Celso Rocha de Barros, Servidor federal, é doutor em sociologia pela Universidade de Oxford (Inglaterra) e autor de “PT, uma História”.

Folha de São Paulo, 21/05/2023.

A editora Todavia acaba de publicar um livro muito bom: “Operação Impeachmet”, de Fernando Limongi. Trata-se de um dos maiores cientistas políticos brasileiros, autor, com Argelina Figueiredo, de um trabalho clássico que mostrou que o presidencialismo de coalizão funcionava bem melhor do que se acreditava.

Em “Operação Impeachment”, a proposta de Limongi é simples: com base exclusivamente em fatos noticiados pela imprensa (que eram, portanto, de conhecimento dos atores políticos quando tomaram suas decisões), Limongi conta a história que começa nos conflitos internos do primeiro mandato de Dilma e desemboca no impeachment.

Há, entretanto, um arcabouço teoricamente informado que conduz o texto.
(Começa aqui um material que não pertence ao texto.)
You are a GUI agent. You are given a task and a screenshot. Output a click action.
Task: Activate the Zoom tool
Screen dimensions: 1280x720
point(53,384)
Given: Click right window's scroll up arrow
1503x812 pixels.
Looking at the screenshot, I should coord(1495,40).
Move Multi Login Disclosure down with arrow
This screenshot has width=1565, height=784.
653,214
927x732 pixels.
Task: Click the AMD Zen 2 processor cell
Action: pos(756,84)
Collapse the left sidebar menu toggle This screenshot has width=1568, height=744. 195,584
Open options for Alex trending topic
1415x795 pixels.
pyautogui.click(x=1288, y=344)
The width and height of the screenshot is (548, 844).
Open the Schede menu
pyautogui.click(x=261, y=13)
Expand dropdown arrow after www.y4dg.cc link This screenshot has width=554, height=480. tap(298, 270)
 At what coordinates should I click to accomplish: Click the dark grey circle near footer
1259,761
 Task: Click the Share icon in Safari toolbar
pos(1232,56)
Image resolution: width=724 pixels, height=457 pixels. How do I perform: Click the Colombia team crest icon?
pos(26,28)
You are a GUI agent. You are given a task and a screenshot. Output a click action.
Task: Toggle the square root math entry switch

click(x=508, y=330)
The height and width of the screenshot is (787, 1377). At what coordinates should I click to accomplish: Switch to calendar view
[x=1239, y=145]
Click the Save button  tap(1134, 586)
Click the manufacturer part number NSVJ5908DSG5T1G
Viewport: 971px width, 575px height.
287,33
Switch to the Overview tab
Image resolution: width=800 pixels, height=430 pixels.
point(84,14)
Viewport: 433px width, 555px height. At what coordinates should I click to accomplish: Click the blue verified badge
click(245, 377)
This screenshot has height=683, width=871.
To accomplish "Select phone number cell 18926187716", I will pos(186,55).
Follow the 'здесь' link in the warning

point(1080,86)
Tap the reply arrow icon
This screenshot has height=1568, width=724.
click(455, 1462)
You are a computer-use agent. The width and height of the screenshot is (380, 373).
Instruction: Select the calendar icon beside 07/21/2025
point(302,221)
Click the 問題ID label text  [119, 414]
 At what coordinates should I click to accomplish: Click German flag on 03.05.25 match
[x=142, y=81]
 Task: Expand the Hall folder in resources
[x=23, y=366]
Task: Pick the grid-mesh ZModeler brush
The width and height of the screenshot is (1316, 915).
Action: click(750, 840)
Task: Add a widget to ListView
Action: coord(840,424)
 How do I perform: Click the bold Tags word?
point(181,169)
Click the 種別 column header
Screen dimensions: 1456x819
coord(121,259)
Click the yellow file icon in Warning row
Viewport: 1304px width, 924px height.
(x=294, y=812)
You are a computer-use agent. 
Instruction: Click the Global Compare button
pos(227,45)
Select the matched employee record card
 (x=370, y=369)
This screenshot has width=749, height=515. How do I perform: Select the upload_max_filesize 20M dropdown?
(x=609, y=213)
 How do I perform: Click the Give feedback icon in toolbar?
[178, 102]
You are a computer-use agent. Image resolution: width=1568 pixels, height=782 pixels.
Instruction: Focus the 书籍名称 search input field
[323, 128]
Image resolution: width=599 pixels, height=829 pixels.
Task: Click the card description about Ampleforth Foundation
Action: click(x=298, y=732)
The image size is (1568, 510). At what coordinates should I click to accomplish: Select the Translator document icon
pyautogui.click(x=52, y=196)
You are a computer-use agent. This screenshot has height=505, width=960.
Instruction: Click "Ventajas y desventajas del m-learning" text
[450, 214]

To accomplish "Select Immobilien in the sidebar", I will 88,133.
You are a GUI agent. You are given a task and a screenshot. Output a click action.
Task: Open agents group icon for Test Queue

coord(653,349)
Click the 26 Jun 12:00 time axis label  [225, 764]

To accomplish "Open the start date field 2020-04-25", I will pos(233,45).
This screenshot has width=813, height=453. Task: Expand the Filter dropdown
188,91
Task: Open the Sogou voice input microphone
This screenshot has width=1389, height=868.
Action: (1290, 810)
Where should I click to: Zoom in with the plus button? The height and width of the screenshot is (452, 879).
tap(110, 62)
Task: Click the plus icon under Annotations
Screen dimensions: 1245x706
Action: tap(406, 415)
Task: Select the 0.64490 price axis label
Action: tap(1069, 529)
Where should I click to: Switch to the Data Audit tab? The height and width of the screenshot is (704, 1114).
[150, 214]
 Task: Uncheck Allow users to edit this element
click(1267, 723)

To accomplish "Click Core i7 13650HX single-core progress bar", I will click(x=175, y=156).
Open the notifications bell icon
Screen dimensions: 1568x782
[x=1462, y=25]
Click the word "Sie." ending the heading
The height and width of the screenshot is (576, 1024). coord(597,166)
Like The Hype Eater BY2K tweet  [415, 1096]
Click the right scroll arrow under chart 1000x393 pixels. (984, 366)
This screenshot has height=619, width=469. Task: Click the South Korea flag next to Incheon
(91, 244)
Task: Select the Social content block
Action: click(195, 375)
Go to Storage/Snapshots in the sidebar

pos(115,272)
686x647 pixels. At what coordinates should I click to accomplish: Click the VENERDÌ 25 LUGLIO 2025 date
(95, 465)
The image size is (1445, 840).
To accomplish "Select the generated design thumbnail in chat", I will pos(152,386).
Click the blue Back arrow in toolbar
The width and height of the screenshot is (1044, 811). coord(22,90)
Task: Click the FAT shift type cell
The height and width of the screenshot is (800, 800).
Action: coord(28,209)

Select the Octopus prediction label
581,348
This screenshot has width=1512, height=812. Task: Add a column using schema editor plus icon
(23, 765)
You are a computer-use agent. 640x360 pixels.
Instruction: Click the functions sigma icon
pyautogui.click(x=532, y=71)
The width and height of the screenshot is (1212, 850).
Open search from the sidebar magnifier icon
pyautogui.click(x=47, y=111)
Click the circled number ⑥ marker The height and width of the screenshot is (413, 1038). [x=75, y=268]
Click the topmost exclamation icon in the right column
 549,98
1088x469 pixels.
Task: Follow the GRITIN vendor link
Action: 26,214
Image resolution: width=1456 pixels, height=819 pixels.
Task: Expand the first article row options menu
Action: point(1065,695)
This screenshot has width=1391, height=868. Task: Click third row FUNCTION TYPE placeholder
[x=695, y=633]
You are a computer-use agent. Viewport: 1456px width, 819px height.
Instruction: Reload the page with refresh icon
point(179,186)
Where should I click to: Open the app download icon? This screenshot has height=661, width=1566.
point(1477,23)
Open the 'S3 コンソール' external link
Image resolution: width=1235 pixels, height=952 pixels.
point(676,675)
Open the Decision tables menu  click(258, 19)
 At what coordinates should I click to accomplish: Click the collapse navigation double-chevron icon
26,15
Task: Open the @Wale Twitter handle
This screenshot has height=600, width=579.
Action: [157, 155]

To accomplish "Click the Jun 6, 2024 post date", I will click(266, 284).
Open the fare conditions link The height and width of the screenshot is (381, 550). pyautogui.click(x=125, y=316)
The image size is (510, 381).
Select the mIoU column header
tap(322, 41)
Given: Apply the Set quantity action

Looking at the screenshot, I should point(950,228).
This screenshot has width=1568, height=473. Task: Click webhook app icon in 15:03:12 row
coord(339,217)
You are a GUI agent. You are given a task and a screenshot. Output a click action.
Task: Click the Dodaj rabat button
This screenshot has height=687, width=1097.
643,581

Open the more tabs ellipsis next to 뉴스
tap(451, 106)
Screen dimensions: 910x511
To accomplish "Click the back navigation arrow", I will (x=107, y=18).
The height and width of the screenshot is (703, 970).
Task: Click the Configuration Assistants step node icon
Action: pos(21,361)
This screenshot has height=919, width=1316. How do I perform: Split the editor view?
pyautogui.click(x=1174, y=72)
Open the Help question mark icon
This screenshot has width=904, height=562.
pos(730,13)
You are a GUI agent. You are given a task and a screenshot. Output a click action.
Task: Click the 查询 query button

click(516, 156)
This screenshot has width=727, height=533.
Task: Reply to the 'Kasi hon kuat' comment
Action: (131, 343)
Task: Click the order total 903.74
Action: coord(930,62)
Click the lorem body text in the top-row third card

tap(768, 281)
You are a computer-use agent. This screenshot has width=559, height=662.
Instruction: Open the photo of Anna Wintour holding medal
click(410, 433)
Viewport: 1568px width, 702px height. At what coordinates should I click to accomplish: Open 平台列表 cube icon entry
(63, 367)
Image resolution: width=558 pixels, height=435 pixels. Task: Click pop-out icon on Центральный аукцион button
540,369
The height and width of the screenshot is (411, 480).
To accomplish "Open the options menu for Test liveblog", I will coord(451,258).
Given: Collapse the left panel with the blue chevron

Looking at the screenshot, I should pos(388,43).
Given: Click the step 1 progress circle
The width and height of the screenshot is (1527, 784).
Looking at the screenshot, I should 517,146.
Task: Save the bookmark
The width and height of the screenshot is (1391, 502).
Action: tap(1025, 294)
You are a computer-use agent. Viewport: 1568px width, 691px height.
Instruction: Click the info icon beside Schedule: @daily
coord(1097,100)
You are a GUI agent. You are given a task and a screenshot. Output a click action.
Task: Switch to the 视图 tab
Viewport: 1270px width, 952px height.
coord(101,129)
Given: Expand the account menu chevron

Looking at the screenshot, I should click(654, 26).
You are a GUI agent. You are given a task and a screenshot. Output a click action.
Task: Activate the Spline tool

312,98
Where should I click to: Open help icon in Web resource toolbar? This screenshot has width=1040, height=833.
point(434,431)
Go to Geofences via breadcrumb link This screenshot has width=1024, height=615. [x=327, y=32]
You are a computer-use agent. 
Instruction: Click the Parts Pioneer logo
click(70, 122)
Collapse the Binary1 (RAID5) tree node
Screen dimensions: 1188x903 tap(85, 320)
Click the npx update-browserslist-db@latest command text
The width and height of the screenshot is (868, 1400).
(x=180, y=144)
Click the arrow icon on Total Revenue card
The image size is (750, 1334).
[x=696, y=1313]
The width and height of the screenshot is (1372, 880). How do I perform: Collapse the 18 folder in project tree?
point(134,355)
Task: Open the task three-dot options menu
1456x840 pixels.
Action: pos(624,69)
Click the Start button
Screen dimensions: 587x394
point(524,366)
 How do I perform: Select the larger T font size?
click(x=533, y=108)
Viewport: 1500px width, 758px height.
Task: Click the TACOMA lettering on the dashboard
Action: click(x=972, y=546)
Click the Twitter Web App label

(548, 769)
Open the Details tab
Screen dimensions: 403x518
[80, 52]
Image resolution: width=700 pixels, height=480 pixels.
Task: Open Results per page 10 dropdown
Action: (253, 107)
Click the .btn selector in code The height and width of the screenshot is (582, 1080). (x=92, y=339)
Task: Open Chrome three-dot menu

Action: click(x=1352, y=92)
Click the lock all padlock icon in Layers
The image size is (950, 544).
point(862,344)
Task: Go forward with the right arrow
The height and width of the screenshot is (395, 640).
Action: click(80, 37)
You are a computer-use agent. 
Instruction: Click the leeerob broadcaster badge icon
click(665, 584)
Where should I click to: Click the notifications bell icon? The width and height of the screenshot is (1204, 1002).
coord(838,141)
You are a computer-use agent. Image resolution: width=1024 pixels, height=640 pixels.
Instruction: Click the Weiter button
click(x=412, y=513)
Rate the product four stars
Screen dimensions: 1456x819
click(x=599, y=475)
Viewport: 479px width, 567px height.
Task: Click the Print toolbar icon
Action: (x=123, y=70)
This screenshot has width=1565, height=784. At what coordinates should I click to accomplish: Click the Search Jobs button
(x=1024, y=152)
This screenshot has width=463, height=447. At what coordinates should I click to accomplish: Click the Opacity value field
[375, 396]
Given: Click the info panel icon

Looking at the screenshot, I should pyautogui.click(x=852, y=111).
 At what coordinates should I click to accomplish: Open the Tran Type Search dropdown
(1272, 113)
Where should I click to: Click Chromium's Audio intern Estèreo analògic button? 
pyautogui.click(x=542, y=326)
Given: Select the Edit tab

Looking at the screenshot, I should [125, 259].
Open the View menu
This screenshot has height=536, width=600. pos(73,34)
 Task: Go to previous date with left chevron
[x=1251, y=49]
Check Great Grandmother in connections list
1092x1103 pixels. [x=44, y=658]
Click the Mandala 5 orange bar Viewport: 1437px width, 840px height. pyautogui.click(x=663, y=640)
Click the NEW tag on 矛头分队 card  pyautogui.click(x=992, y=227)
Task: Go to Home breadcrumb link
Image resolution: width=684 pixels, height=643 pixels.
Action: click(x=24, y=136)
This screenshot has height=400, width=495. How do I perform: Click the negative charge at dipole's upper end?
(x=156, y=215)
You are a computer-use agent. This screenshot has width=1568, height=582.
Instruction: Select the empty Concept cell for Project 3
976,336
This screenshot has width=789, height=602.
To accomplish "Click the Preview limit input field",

Quando Limongi descreve as ações de Dilma ou de seus adversários, está sempre se perguntando: por que aqueles mecanismos que antes funcionavam no presidencialismo de coalizão não funcionaram em 2016? Limongi está conversando com sua própria obra e com 30 anos de ciência política brasileira.

Por outro lado, Limongi não está interessado nos grandes discursos sobre o impeachment. Não tem maior interesse em discutir se foi ou não foi golpe: o que lhe interessa é justamente o fato de que as instituições ainda estavam ali, mas deixaram de funcionar.

Tampouco tem paciência com a historinha “a gente pegou o PT roubando aí foi lá e derrubou a Dilma”. As delações da Lava Jato mostram um cartel de empreiteiras que funcionava havia décadas e financiava todo mundo, inclusive todo mundo que fez o impeachment.

A tese “o problema foi que a Dilma era inábil” é acolhida com bem mais ressalvas do que de hábito: mesmo que Dilma tenha falhado, jogou duro contra seus adversários, ganhou por muitos anos e esteve longe de ser a única que jogou errado.

Limongi também demonstra saudável ceticismo diante da ideia, comum entre alguns petistas, de que Lula no lugar de Dilma teria resolvido todas as crises políticas.

Mas se Dilma jogou, por que caiu? A explicação, segundo Limongi, é a Lava Jato.

Não porque as descobertas da operação tenham inspirado um movimento de massas que derrubou a presidente. Os políticos brasileiros fizeram o impeachment para se defender da Lava Jato, pois não acreditavam mais que Dilma seria capaz de pará-la.

Leitores antigos da coluna sabem que essa também é minha interpretação. No final, a Lava Jato foi mesmo desmontada pela rapaziada que estava do lado de Deltan Dallagnol no discurso da semana passada. Mas a centro-direita que fez o impeachment foi dizimada na eleição de 2018, com consequências terríveis para a democracia brasileira daí em diante.

O que o livro de Limongi nos obriga a perguntar é qual teria sido a reação produtiva do sistema político às revelações da Lava Jato. Do ponto de vista do interesse racional dos atores que fizeram o impeachment, que alternativa havia? Aceitar a prisão quando suas conexões com o cartel das empreiteiras fossem reveladas? Do ponto de vista do país, só havia as alternativas “acordão” e “cruzada fratricida”?

De qualquer forma, o livro de Limongi é importante para mostrar que há muito que vale a pena reconstruir no sistema político brasileiro depois de uma década em que raramente desperdiçamos a chance de virar na curva errada.